Cependant, la nature et la portée des conflits a changé depuis que le maintien de la paix est apparu pour la première fois. De nos jours, on compte plus de conflits armés à l’intérieur de pays qu’entre différents pays. Si l’on en croit les Nations Unies, pendant les années 1990 la majorité des 118 conflits armés étaient internes. On constate dans ces conflits que le climat est plus hostile que jamais, les civils sont pris pour cible et les personnes impliquées ne suivent plus automatiquement les règles d’engagement internationales acceptées. Cela signifie que la façon dont le monde résout les conflits n’est plus la même et par défaut, les activités relatives aux opérations de paix ont également évolué.
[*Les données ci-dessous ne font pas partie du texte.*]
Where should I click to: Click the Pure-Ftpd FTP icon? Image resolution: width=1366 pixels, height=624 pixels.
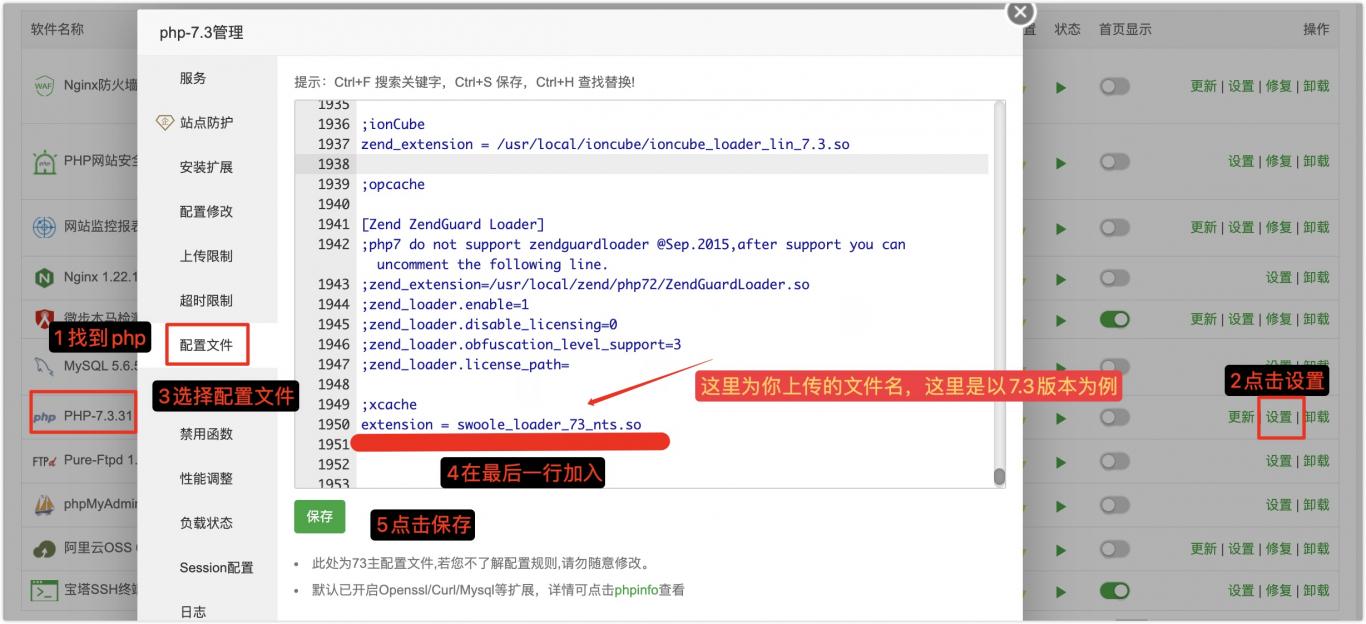tap(44, 461)
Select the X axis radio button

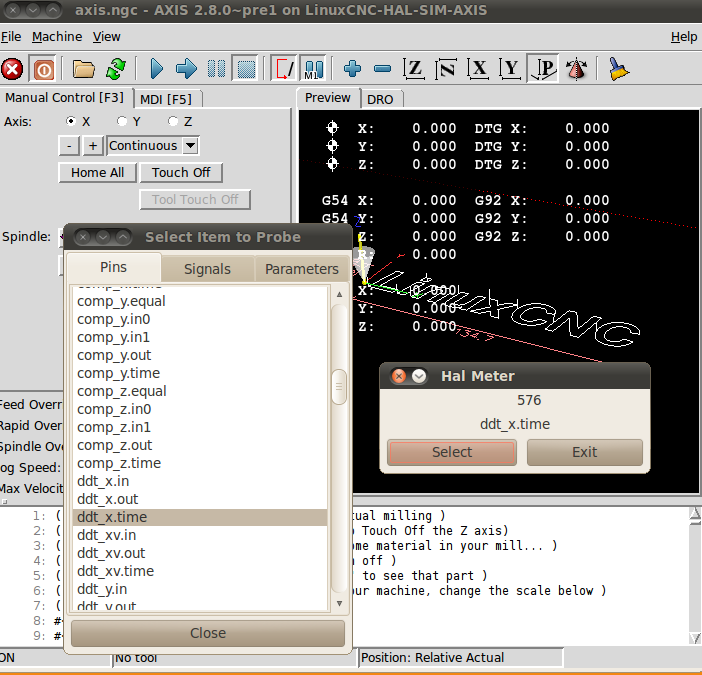click(71, 121)
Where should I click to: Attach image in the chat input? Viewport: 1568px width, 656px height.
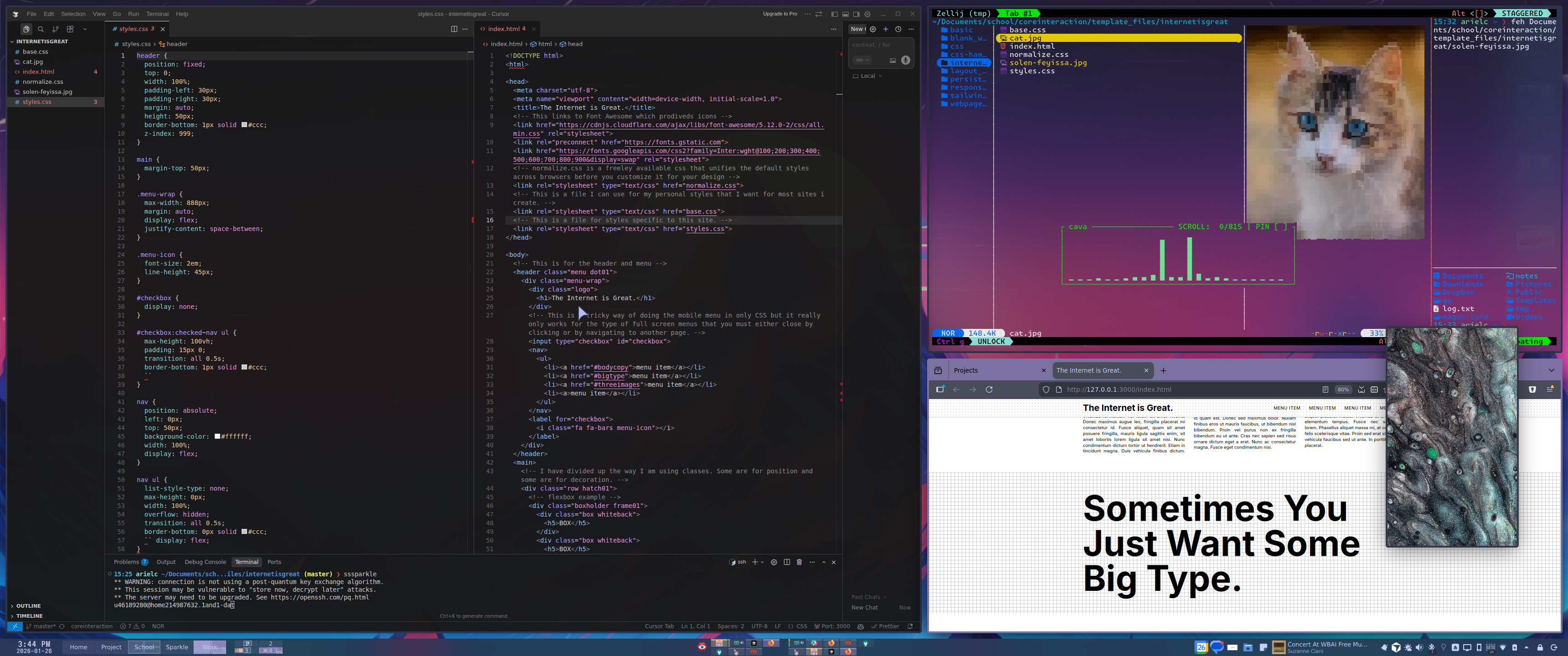pyautogui.click(x=892, y=60)
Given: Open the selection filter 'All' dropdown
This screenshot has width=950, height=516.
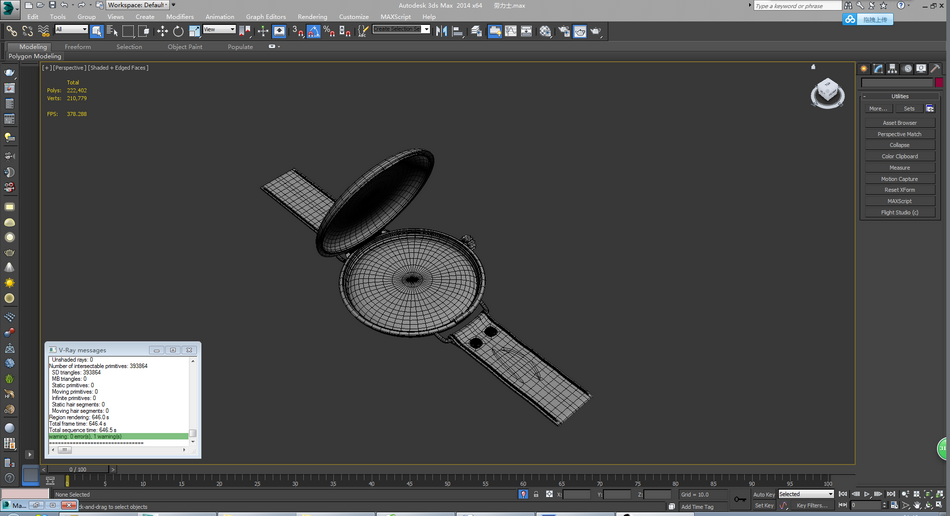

Il faut donc débattre et examiner les principes de base du maintien de la paix à la lumière de ces nouveaux facteurs.

En réponse à un environnement changeant des opérations de paix, le Département des opérations de maintien de la paix de l’ONU a lancé une série de consultations sur la réforme internationale de la doctrine sur le maintien de la paix. Le CPMP a participé à des consultations tenues en Suède sur les enjeux liés à l’utilisation de la force, l’impartialité, la souveraineté, le consentement et la crédibilité, de même qu’à New York sur l’exploitation sexuelle, les abus et la tolérance zéro. Le CPMP a aussi contribué à ce dialogue en présentant des tables rondes où se sont réunis des intervenants civils, militaires et policiers à Ottawa en mai 2007. Il prépare une autre assemblée en Jordanie au mois de juillet 2007.